- **WHAT THE EXERCISE ASKS**
Pull every line containing "target" from the entries.

- **RECORDS SUPPLIED**
☆ ☆ ☆ ☆ ☆
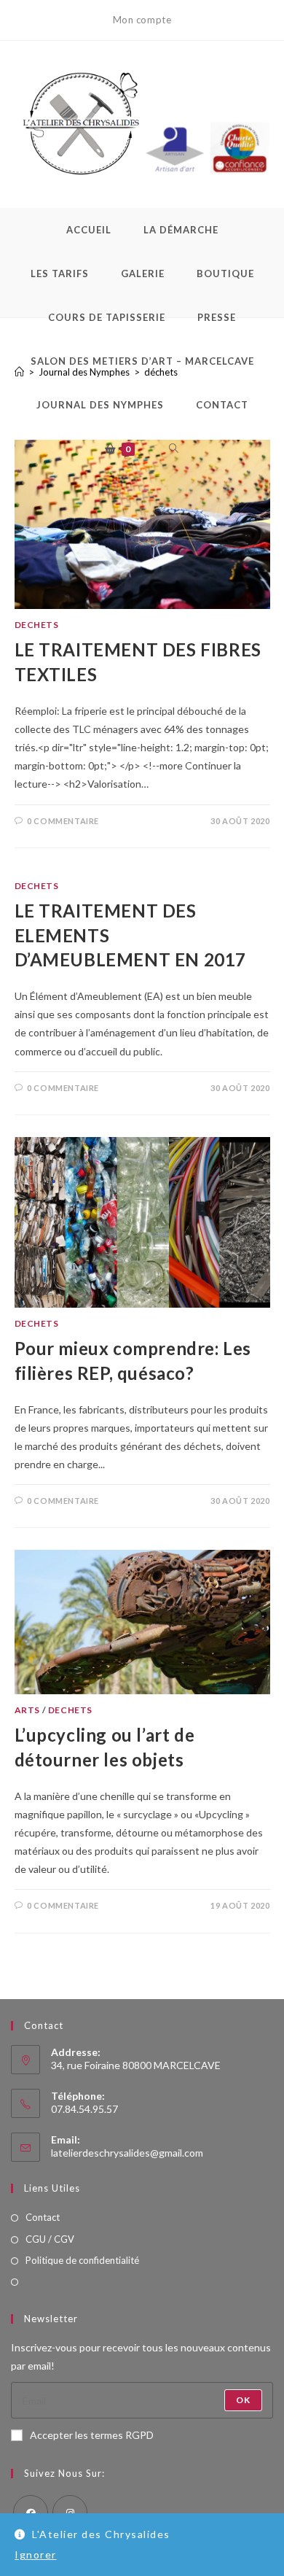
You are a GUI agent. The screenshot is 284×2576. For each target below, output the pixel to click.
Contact (42, 2217)
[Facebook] (30, 2512)
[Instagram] (69, 2512)
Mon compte (142, 20)
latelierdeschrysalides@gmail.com (127, 2152)
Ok (243, 2399)
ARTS (27, 1709)
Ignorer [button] (36, 2554)
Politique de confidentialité (82, 2260)
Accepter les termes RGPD (92, 2435)
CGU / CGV (49, 2239)
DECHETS (37, 624)
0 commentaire (63, 821)
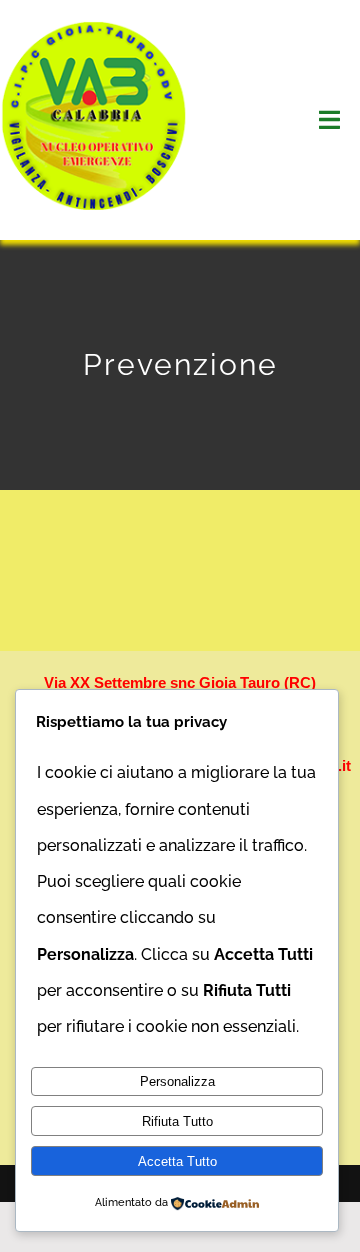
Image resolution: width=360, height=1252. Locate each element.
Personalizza (177, 1081)
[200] (95, 27)
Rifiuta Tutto (177, 1121)
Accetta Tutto (177, 1161)
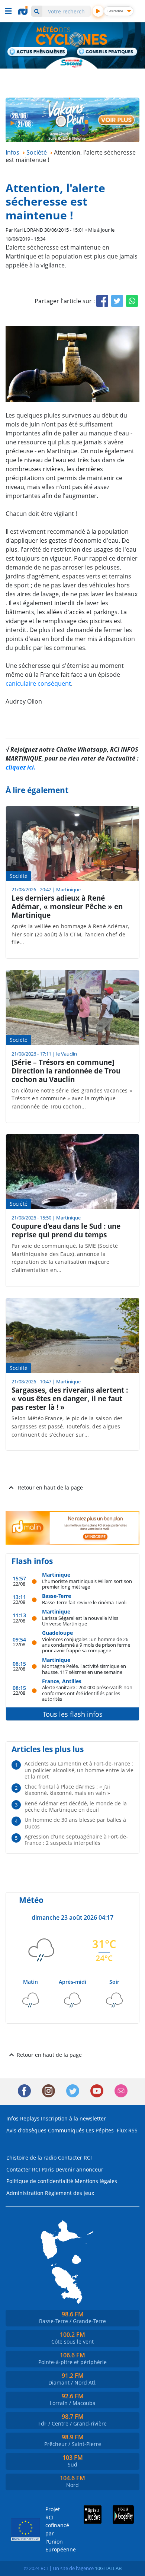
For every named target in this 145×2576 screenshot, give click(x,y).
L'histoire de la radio (31, 2157)
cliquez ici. (21, 767)
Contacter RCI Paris (30, 2169)
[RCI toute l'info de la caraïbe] (23, 10)
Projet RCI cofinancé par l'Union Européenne (54, 2529)
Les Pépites (100, 2130)
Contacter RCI (75, 2157)
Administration (25, 2192)
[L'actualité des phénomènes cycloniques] (37, 52)
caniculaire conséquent (38, 683)
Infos (12, 2118)
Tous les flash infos (73, 1714)
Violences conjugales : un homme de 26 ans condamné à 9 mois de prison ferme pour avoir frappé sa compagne (86, 1645)
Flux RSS (127, 2130)
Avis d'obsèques (26, 2130)
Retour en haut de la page (50, 1487)
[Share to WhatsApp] (132, 301)
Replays (29, 2118)
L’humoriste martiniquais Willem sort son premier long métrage (87, 1584)
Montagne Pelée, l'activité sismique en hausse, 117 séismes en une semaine (84, 1669)
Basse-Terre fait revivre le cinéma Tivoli (84, 1602)
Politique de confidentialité (39, 2181)
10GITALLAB (108, 2568)
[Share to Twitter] (117, 301)
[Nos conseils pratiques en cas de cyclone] (107, 52)
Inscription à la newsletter (73, 2118)
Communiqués (66, 2130)
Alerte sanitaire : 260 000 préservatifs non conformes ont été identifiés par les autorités (87, 1693)
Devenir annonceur (79, 2169)
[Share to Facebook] (102, 301)
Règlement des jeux (69, 2192)
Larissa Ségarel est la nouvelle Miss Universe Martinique (80, 1621)
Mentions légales (96, 2181)
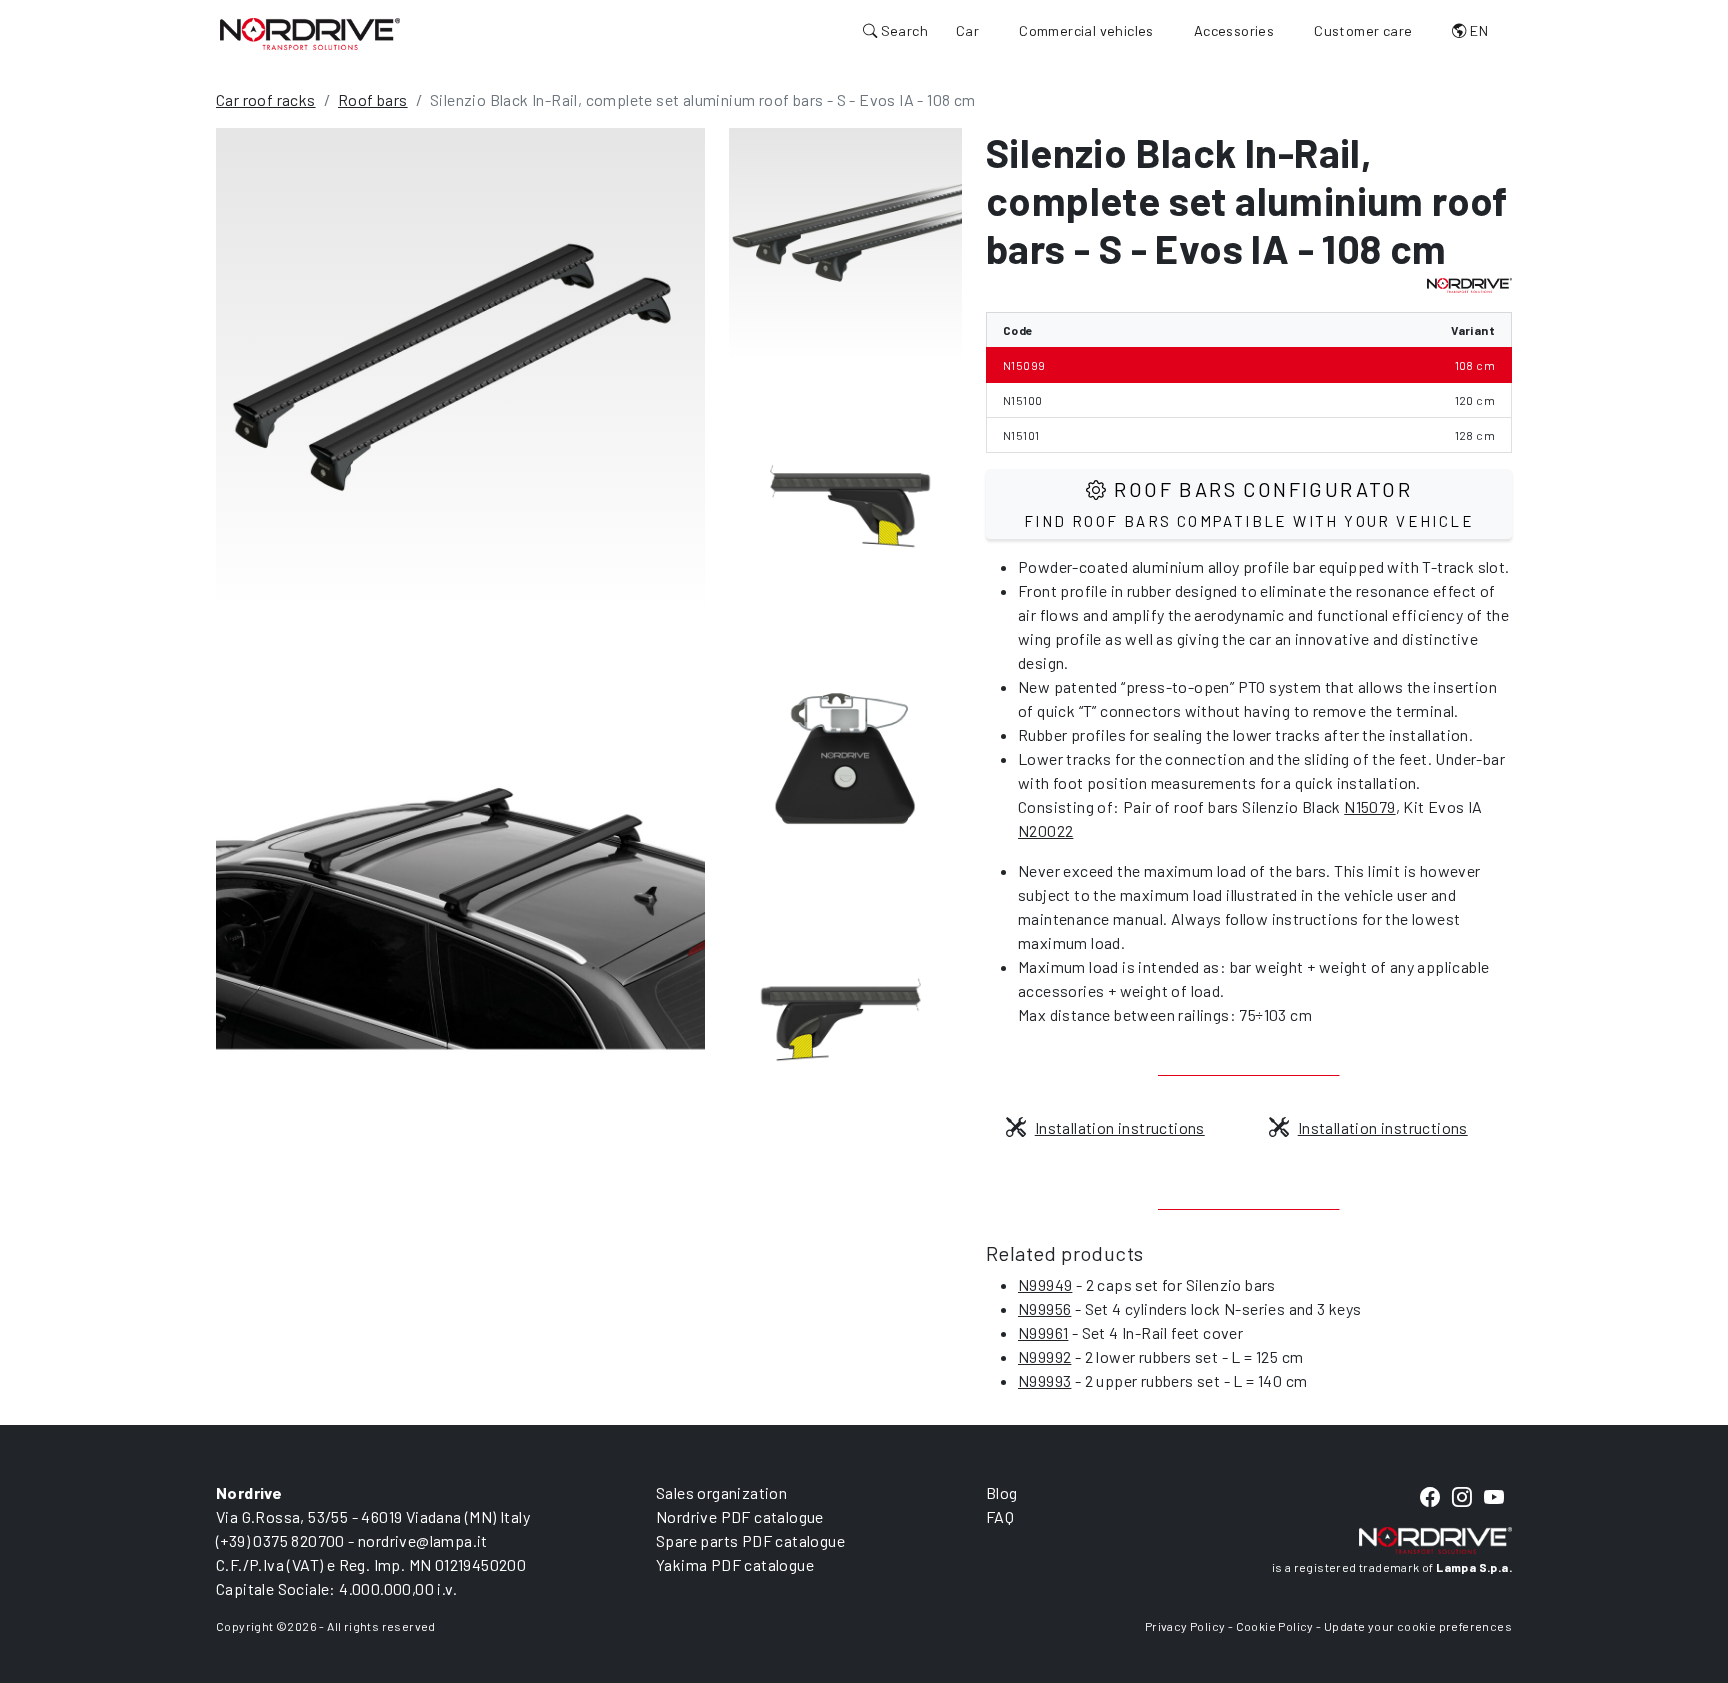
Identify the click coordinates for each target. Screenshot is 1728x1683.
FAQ (1000, 1516)
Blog (1002, 1492)
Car (967, 30)
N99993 (1044, 1380)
☆ ☆ ☆ ☆ ☆
- **ANSWER TO THE EXERCISE**
You are a GUI agent. The screenshot is 284×2576. For each target below, output the pixel to click.
For every named target in this 145×2576 screenshot, give click(x,y).
Identify the click coordinates for each target. Screenshot is 1728x1683.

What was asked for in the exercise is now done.